■ Problem to solve ■
Take the lines from the one containing "The image size is (933, 275)." through the final line below and restate them exactly. Omit the pictures.

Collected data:

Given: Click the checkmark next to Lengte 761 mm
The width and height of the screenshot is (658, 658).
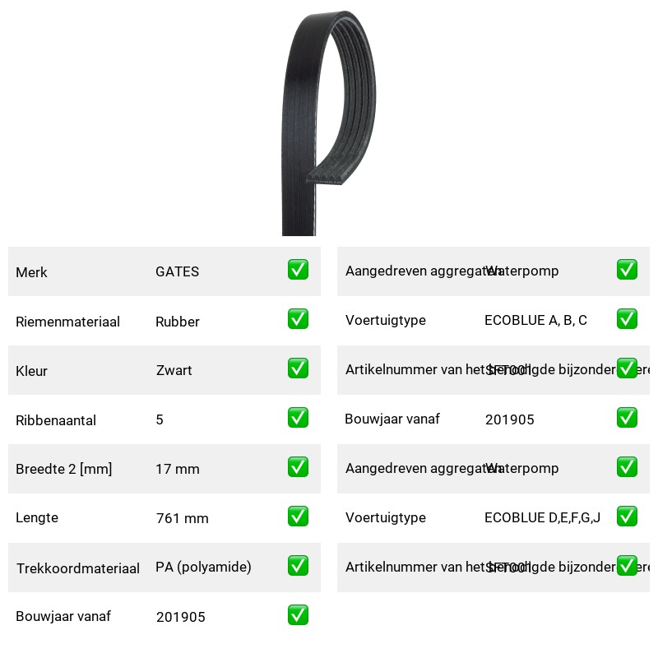Looking at the screenshot, I should click(x=298, y=517).
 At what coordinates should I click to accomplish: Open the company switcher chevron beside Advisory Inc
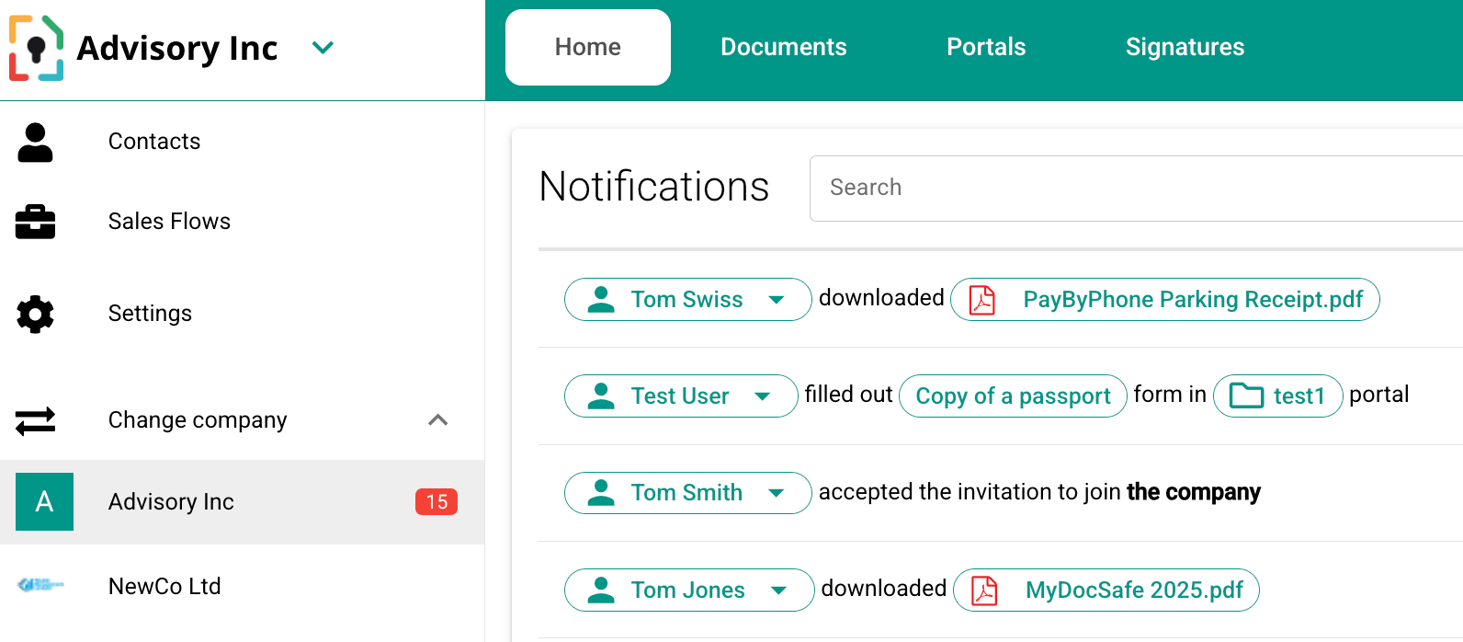323,48
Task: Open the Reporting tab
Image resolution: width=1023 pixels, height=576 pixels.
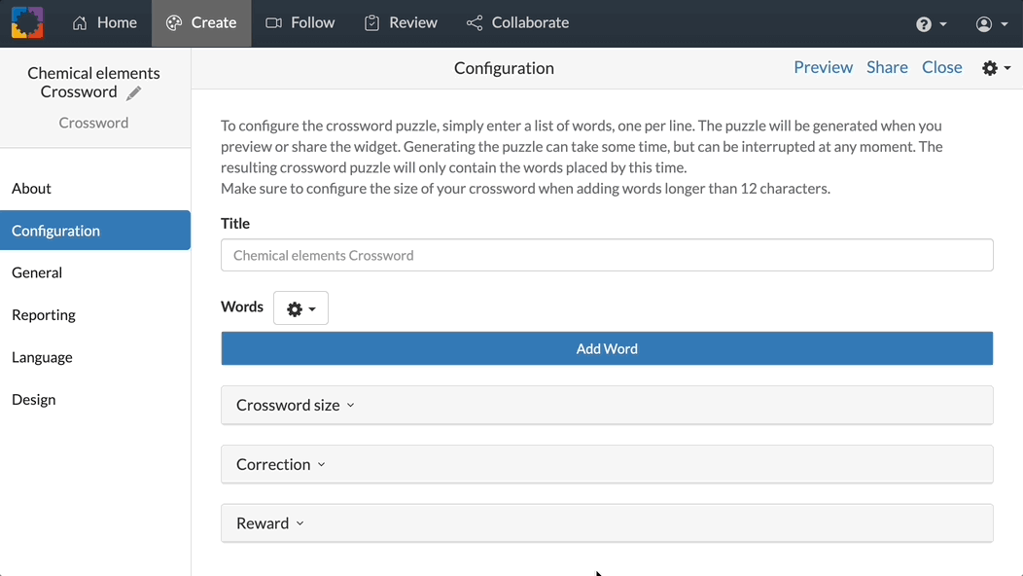Action: (x=43, y=314)
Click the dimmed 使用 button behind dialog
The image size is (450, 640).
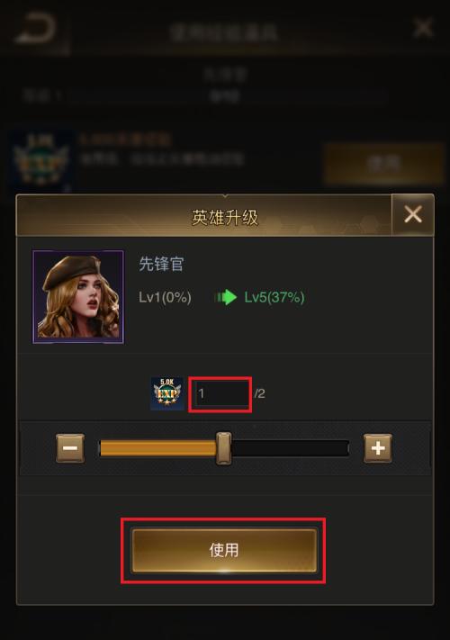click(x=383, y=164)
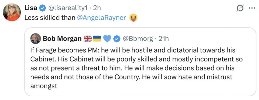The image size is (259, 100).
Task: Click Lisa's blue verified badge
Action: [42, 8]
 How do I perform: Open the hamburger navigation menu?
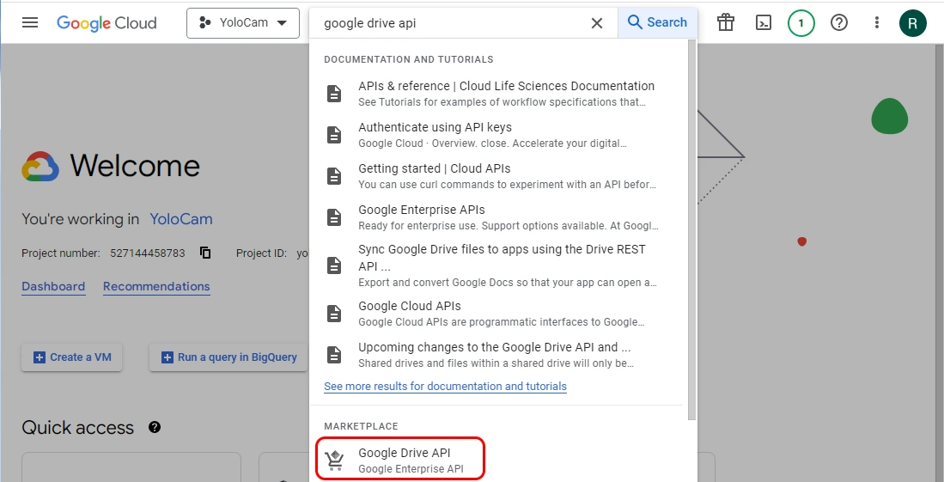coord(30,23)
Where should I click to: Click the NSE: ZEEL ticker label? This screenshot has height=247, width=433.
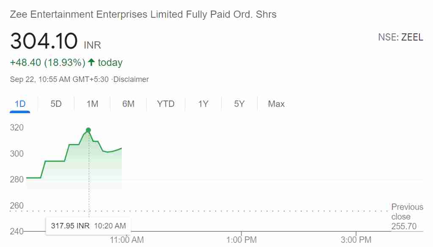[400, 37]
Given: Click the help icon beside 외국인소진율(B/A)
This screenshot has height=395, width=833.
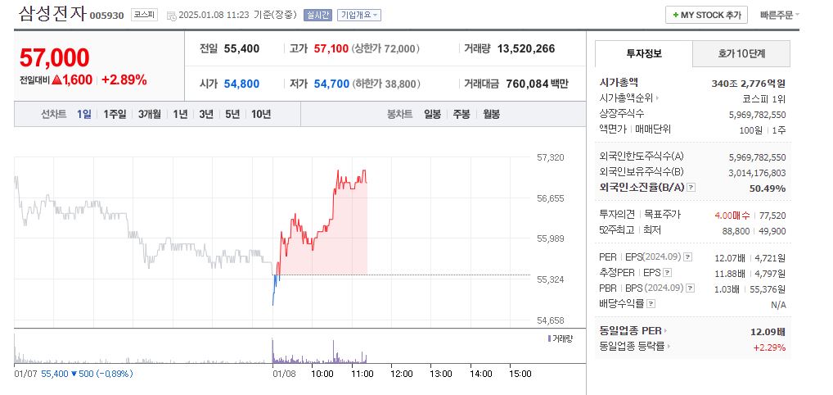Looking at the screenshot, I should pyautogui.click(x=691, y=188).

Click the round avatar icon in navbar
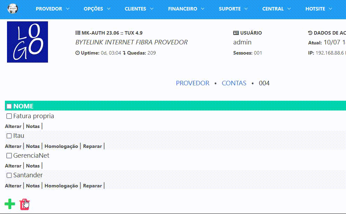pyautogui.click(x=13, y=8)
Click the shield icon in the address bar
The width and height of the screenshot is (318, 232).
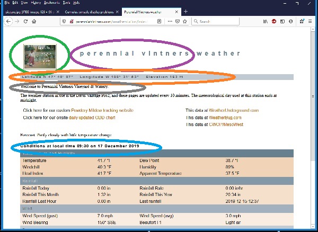click(64, 21)
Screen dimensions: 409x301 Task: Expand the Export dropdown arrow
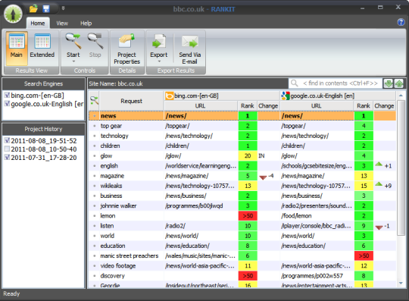point(159,61)
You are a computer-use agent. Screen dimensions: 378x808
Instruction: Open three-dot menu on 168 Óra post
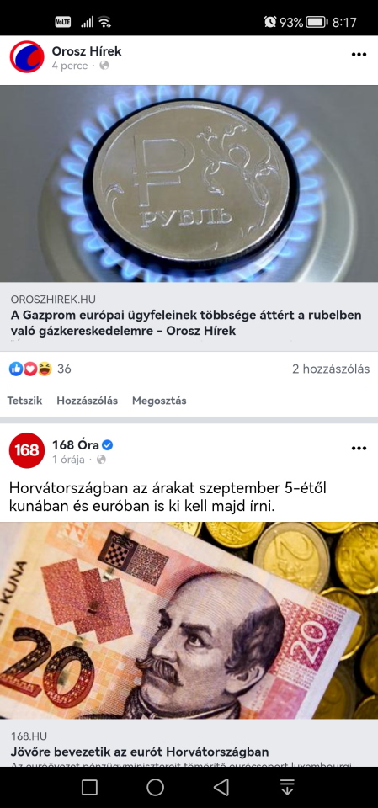tap(359, 449)
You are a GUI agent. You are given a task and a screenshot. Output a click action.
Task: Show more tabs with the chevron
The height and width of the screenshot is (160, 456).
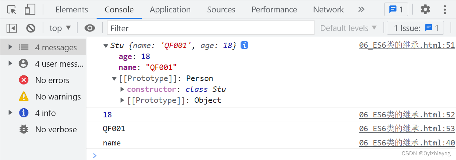point(361,9)
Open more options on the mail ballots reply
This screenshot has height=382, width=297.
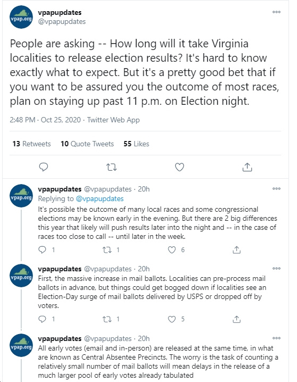(x=276, y=269)
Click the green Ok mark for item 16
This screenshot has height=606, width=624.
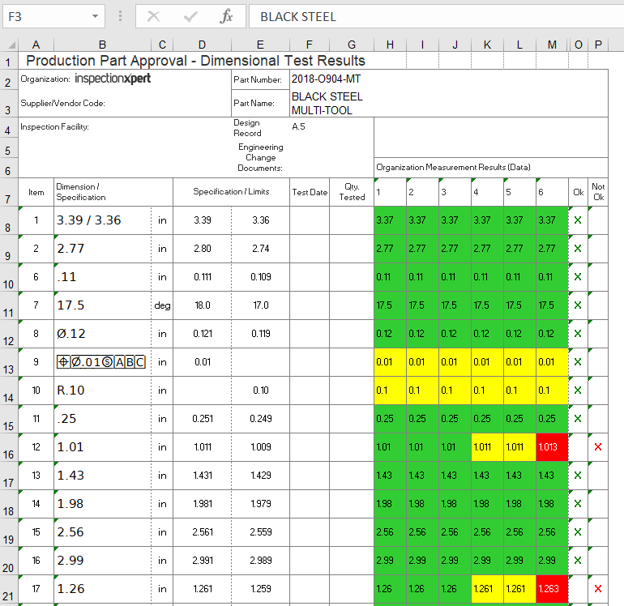[578, 561]
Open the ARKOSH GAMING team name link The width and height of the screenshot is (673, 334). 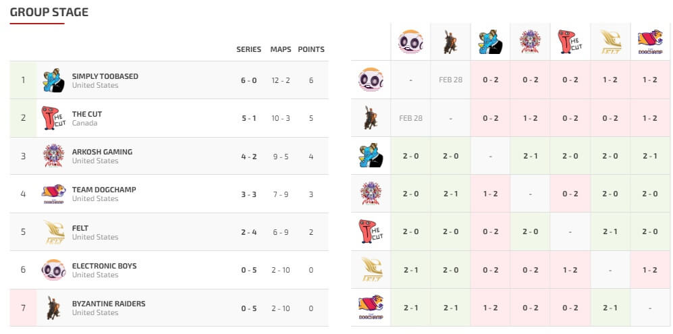[102, 152]
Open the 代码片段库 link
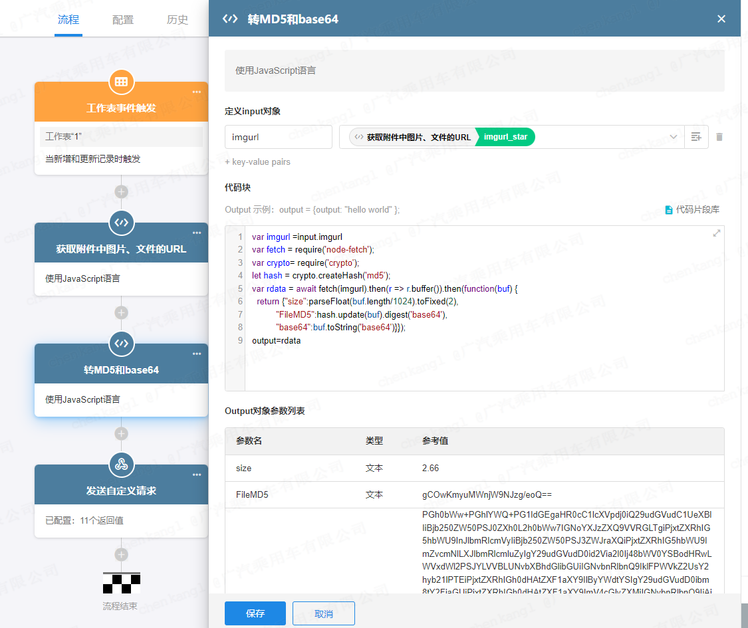The width and height of the screenshot is (748, 628). coord(692,209)
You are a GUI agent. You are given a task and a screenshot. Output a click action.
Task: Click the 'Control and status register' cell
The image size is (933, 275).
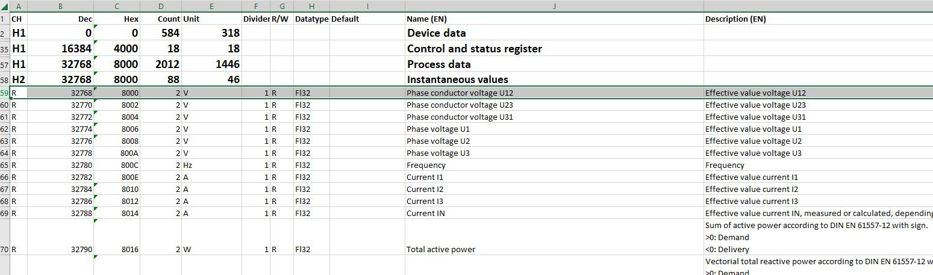tap(475, 49)
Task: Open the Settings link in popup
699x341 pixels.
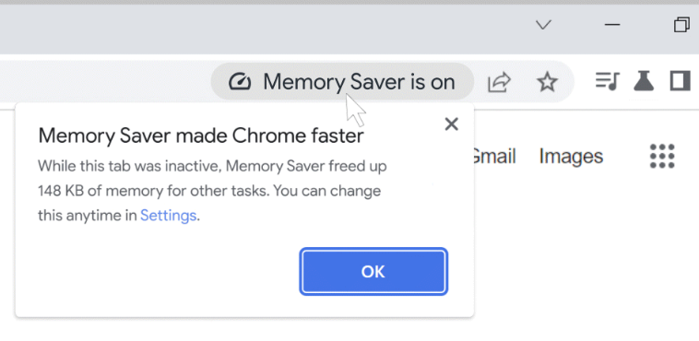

■ Solved problem ■
The image size is (933, 275).
tap(475, 49)
Task: Open the Settings link in popup
699x341 pixels.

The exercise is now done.